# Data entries
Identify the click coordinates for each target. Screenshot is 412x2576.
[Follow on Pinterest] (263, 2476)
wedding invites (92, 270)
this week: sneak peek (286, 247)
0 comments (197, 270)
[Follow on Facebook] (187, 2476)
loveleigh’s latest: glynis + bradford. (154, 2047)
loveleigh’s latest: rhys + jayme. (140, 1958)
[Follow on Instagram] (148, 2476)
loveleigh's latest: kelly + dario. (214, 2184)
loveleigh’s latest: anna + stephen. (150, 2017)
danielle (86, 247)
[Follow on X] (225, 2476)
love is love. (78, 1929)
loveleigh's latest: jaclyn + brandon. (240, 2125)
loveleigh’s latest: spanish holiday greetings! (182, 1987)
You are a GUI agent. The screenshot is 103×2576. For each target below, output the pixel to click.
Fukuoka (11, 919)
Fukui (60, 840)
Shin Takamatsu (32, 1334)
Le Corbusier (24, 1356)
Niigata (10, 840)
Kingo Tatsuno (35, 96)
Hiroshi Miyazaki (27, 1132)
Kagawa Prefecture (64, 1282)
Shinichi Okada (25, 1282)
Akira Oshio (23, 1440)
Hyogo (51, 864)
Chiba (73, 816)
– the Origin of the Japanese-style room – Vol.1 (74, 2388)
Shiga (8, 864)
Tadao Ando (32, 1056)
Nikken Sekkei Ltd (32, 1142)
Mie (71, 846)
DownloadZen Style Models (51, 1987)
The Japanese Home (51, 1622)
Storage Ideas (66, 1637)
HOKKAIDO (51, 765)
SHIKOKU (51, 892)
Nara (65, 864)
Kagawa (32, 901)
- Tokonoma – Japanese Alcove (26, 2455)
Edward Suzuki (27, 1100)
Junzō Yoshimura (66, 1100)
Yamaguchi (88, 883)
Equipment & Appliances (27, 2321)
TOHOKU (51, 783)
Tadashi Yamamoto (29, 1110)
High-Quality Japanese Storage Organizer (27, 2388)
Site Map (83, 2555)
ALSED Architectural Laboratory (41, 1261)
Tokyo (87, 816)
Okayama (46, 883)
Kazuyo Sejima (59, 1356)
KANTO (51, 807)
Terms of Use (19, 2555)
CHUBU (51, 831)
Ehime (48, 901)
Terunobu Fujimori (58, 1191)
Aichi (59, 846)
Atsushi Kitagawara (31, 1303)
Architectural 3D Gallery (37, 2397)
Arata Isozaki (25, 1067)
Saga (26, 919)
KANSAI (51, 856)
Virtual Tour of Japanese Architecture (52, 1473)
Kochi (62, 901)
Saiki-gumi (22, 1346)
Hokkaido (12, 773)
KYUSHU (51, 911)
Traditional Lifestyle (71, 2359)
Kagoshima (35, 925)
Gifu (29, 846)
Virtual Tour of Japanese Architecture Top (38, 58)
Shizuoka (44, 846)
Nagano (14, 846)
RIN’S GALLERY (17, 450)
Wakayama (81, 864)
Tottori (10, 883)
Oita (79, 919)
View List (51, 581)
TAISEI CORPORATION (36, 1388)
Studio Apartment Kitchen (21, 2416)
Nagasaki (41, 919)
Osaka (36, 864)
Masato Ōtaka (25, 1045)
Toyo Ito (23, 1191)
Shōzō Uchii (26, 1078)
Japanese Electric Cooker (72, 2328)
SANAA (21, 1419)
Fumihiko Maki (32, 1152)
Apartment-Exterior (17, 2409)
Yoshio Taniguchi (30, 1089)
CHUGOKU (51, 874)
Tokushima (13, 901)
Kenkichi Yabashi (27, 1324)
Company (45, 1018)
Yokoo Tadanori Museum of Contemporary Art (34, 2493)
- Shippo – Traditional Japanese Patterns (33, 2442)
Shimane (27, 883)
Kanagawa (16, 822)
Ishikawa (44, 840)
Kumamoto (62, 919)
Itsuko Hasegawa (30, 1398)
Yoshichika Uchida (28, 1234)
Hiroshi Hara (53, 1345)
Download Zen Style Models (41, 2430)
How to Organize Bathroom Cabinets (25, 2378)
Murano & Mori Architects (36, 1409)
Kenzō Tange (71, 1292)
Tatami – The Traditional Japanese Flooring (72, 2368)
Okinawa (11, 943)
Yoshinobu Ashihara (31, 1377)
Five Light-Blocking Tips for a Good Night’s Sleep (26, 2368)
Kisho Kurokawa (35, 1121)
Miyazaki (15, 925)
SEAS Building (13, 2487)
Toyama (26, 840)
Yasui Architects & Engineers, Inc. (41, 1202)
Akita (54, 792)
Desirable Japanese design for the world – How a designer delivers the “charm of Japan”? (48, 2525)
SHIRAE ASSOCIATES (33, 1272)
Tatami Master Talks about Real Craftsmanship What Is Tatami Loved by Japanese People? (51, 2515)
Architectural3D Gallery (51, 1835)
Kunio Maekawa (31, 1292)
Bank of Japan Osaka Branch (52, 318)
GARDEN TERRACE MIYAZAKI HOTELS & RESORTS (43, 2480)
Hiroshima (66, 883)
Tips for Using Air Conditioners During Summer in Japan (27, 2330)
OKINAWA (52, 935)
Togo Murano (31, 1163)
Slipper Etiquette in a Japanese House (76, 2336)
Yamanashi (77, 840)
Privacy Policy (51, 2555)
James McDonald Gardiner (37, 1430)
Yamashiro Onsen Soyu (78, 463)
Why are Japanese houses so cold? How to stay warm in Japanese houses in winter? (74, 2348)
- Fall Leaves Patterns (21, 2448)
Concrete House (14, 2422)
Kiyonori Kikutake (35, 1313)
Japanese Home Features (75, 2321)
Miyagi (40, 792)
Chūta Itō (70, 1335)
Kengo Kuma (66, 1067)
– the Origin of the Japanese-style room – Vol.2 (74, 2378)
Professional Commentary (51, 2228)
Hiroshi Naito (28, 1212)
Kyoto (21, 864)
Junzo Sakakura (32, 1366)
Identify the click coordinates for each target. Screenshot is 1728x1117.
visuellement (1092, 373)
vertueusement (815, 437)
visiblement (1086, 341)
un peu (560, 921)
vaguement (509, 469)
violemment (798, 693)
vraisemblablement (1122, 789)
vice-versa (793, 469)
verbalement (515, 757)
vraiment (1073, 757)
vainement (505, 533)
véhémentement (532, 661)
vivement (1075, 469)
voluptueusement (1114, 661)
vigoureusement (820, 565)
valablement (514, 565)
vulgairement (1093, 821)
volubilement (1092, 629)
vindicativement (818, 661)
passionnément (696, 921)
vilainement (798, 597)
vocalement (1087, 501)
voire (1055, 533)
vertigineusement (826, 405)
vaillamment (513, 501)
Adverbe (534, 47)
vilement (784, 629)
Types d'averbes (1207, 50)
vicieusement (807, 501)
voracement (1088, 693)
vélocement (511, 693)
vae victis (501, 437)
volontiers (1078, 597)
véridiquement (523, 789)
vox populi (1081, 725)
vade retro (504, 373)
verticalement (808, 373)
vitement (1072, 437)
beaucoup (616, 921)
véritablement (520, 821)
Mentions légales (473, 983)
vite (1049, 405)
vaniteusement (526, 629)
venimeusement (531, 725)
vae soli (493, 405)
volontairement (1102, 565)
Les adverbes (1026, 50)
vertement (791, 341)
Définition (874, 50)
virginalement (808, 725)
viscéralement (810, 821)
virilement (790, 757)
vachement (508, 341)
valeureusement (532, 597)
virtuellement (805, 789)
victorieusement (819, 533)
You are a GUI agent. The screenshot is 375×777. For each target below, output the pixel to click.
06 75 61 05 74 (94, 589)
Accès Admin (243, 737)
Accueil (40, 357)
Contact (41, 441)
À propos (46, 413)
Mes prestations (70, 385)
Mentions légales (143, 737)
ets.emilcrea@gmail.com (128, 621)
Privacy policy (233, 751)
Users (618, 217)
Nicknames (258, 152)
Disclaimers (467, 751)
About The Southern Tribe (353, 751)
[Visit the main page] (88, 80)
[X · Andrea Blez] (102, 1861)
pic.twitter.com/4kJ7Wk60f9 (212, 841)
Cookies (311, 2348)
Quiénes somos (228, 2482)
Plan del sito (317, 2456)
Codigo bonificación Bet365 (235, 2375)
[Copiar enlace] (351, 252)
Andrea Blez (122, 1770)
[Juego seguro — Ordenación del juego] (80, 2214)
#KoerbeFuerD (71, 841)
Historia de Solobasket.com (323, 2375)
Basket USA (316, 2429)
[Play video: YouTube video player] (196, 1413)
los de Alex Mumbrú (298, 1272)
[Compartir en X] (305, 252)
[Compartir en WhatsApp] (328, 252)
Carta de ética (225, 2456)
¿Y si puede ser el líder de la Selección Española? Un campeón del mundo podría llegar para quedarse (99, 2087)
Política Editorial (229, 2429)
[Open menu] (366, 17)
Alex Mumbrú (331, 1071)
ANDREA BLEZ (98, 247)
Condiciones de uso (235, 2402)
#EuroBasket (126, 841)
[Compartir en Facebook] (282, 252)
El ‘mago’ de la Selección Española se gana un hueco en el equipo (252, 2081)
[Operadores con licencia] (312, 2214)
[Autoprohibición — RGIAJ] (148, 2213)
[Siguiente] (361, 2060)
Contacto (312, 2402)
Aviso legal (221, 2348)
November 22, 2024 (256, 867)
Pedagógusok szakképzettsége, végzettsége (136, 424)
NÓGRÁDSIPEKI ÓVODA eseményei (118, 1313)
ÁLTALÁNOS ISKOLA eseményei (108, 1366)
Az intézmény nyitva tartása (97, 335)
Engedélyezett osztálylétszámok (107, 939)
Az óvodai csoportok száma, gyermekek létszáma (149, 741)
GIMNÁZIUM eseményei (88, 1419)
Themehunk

# Exercise instructions
Copy out only the lines of the records above from the one with "How to Organize Bathroom Cabinets (25, 2378)" through the one with "Yoshinobu Ashihara (31, 1377)", exactly as they stand, both included.

# Reply to the exercise
How to Organize Bathroom Cabinets (25, 2378)
Murano & Mori Architects (36, 1409)
Kenzō Tange (71, 1292)
Tatami – The Traditional Japanese Flooring (72, 2368)
Okinawa (11, 943)
Yoshinobu Ashihara (31, 1377)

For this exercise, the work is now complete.